§ The problem
Check each line of the material below for the string "Policy" and reply with how many have it, nothing more.

§ Record excerpts
=-=-=

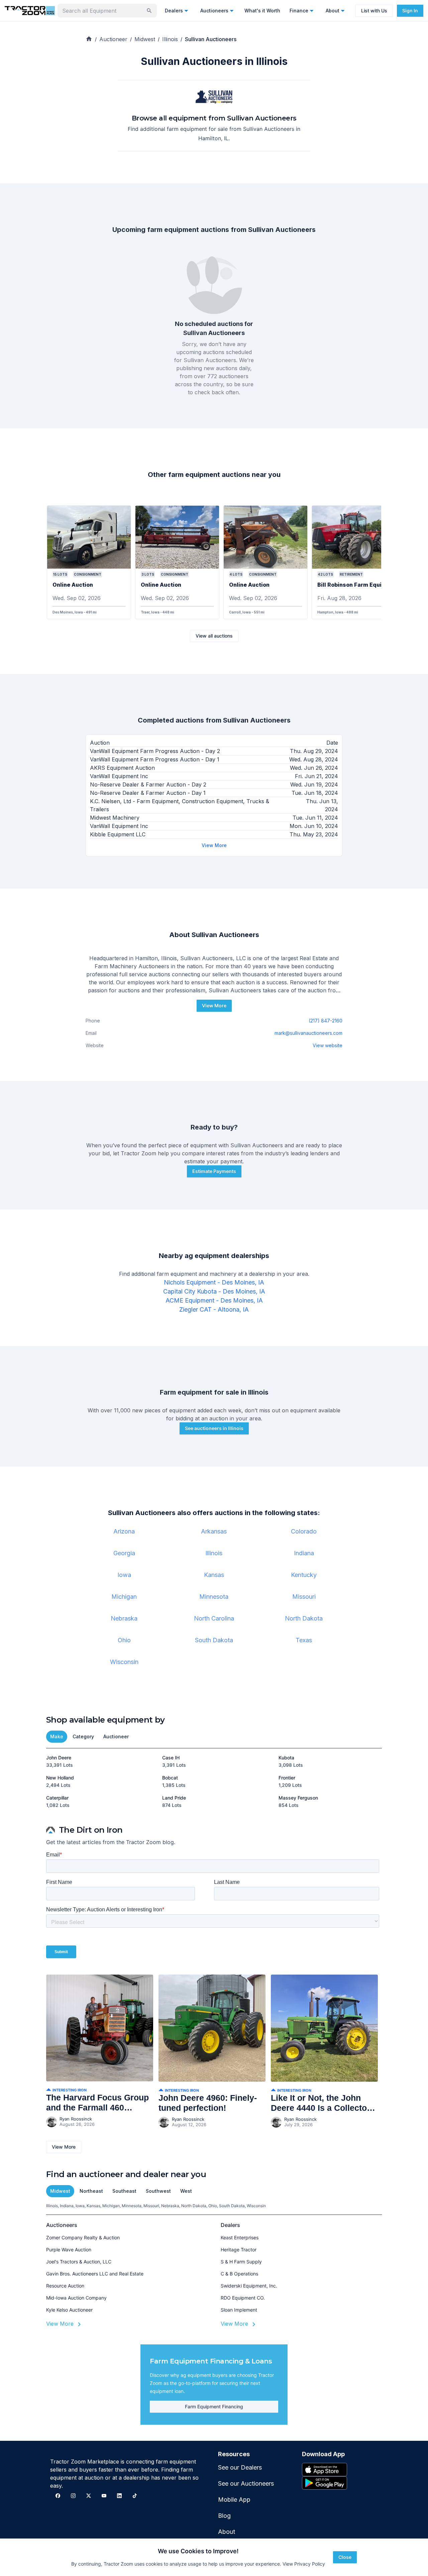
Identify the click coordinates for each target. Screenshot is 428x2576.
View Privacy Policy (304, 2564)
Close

=-=-=

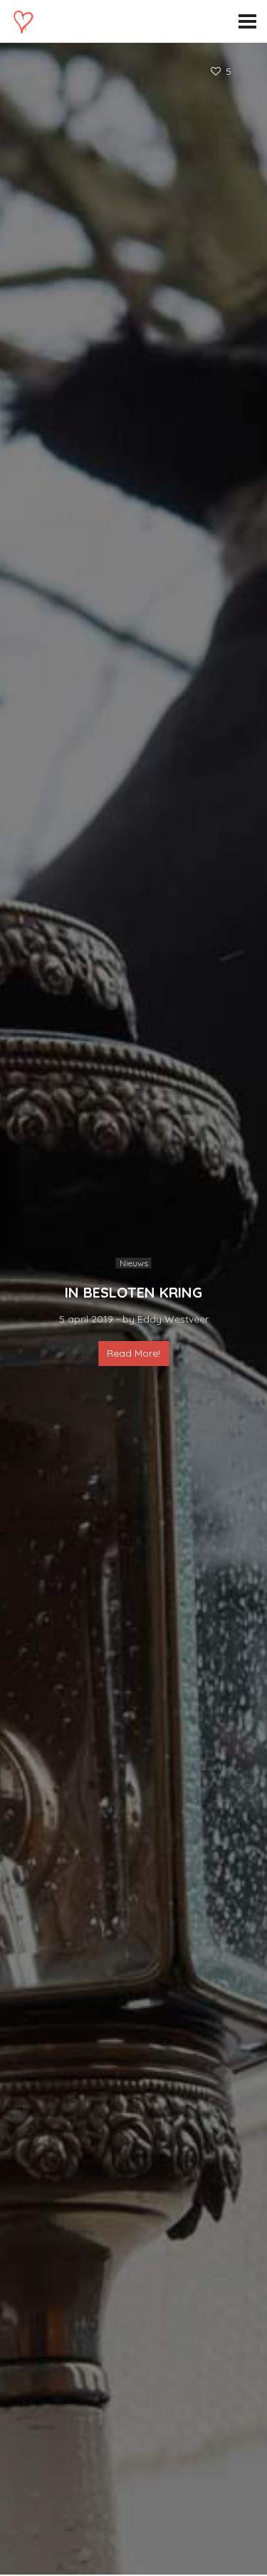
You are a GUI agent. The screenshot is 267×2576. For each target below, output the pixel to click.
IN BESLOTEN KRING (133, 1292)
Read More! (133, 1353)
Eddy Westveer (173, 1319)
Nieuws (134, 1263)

=-=-=

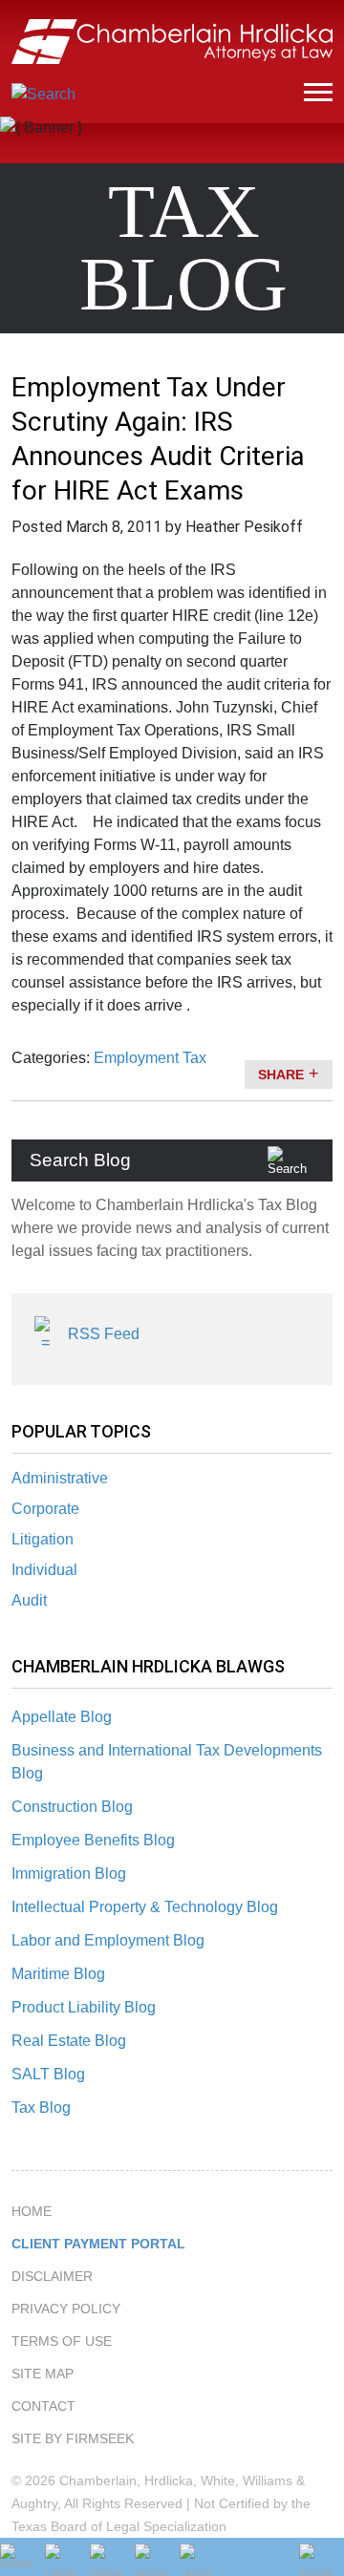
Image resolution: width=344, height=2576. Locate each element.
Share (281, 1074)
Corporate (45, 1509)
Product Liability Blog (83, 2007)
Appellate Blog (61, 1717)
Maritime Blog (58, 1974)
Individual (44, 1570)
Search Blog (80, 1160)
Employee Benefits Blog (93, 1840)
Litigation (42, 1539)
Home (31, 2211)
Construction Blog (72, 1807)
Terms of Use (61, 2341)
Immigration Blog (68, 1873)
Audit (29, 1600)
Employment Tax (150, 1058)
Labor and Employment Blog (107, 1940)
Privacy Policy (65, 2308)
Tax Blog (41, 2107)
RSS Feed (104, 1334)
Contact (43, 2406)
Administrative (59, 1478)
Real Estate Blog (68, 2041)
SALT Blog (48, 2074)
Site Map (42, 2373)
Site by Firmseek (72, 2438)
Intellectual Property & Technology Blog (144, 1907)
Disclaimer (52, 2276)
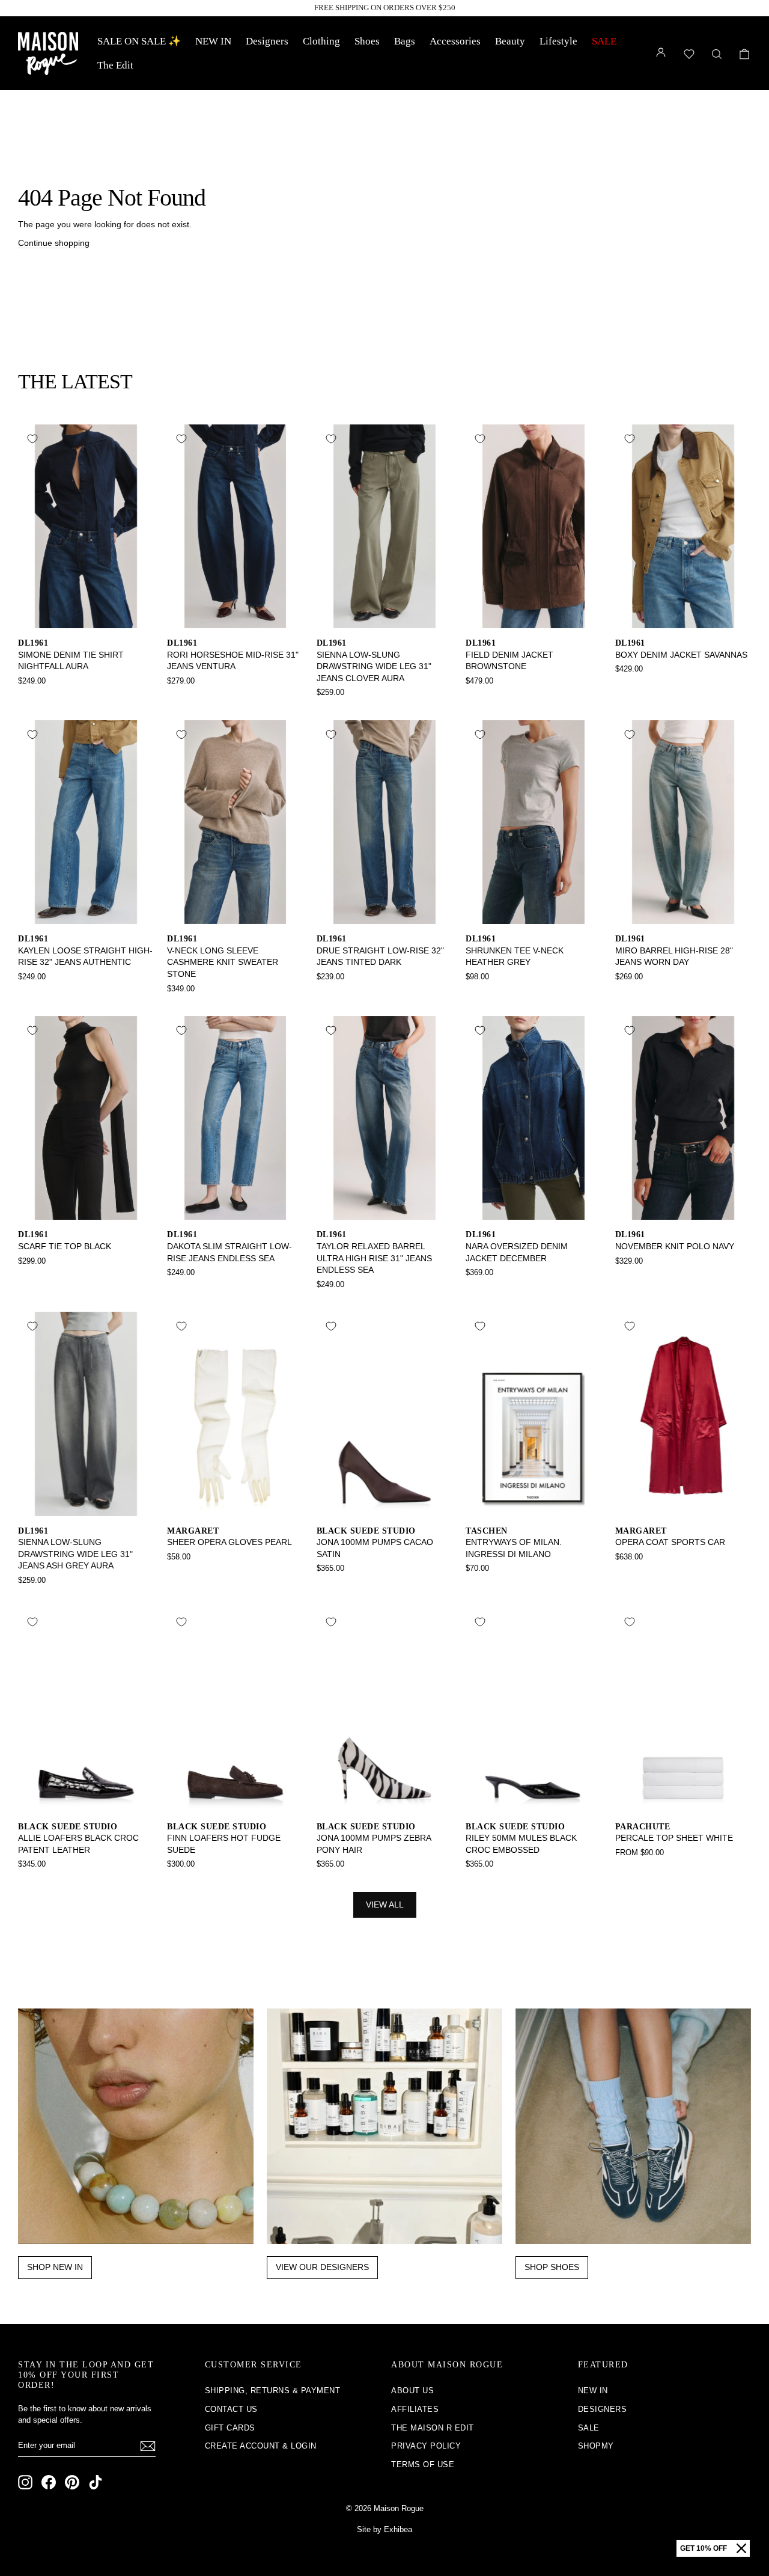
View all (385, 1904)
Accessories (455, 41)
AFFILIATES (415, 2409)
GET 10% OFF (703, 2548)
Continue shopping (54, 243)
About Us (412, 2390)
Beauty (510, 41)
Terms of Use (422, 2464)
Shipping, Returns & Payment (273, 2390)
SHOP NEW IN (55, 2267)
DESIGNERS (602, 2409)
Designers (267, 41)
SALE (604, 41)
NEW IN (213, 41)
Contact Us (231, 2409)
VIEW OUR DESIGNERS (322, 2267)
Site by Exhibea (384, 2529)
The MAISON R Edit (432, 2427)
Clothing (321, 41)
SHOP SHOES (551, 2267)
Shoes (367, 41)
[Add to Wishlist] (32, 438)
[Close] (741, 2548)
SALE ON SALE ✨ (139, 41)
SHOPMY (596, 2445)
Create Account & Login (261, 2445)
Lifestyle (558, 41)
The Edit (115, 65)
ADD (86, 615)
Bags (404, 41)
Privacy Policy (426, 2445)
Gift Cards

=-=-=

§ Response to the task
3